PFO is a common congenital cardiac anomaly that is estimated to be present in more than 25% of the general population.27 It is an independent risk factor for cerebrovascular events among young adults with cryptogenic stroke.28 Embolic events occurring through the PFO can affect all regions including the brain, extremities, and coronary circulation, depending on which branch of the aorta or sinus a thrombus may enter.

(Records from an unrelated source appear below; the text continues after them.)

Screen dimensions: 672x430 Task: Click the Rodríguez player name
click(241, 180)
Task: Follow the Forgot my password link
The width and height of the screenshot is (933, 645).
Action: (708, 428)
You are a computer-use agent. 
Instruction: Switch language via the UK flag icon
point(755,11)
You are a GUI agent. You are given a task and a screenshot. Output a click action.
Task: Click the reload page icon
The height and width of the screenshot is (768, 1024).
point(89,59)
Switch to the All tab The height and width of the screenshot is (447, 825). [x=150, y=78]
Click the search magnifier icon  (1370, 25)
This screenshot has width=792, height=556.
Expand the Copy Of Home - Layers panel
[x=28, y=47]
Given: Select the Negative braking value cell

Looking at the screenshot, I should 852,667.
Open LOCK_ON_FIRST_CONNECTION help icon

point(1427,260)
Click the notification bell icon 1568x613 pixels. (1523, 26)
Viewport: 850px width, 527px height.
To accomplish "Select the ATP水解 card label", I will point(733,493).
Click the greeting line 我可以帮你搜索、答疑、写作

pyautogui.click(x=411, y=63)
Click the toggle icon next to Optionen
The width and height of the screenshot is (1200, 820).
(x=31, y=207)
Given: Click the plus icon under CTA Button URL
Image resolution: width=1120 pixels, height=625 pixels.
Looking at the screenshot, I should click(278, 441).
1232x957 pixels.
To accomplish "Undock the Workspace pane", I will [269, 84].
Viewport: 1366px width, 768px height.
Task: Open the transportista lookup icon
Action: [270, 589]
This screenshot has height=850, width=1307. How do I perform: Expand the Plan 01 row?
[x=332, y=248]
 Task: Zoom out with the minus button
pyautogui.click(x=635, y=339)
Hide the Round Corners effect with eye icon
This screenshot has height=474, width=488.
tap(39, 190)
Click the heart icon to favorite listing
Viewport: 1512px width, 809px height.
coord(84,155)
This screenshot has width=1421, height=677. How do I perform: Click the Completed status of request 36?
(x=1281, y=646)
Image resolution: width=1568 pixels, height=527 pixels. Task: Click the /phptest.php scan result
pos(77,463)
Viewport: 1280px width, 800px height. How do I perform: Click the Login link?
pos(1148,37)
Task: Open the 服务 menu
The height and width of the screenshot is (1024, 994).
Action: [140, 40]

Paradoxical coronary artery embolism causing MI with factor V Leiden thrombophilia in a young woman has been documented.9 There have also been associations with PFOs and MI for patients in hypercoagulable states, such as peripartum women.29 A girl as young as 8 years had a PFO combined with a heritable thrombophilia that resulted in MI.8 It is unclear where the initial thrombus in our patient developed – whether in the arterial circulation or the venous circulation with a translocation via a PFO. However, the venous Doppler of lower extremities was negative for DVT.

Our patient was found to have a RBBB on initial presentation. RBBB quite frequently occurs with PFO in healthy people and can even be used as a marker for PFO.30 PFO can be a problem for other recreational sports as well, such as recreational diving, which is becoming more and more popular, and also requires a Valsalva maneuver. Counseling should be provided to adults and adolescents with RBBB when they start high-risk sports or during qualifications for some types of employment.

One last point, we would like to make is that instrumentation poses its own risks to the development of atherosclerosis and plaque rupture, and that further investigation should be performed into preventing this remodeling effect. In previous experiments, substances such as the antioxidant hydrogen sulfide have been used as a means to reduce this remodeling effect.31


We must never discount the cause of chest pain being MI in young adults as there are distinctive mechanisms by which these rare events can and do occur. The question then becomes how to prevent such rare cases as these. Strenuous exercise may possibly be a risk factor for coronary thrombosis because of transiently elevated factor VIII levels. It may be important to further risk stratify patients for physical activity using such factors as BMI, sex, descent, comorbidities, and hypercoagulability studies. As our genetic testing for hypercoagulability becomes both cheaper and more sensitive, it may be reasonable to put into action regular screening against these thrombotic disorders as a means of primary prevention before events occur. In light of the great prevalence of PFO and risks associated with fixing these genetic defects, fixing them should be discussed on an individual basis. Due to these existing limitations, an event tends to occur before this kind of extensive investigation is performed.


The authors report no conflicts of interest in this work.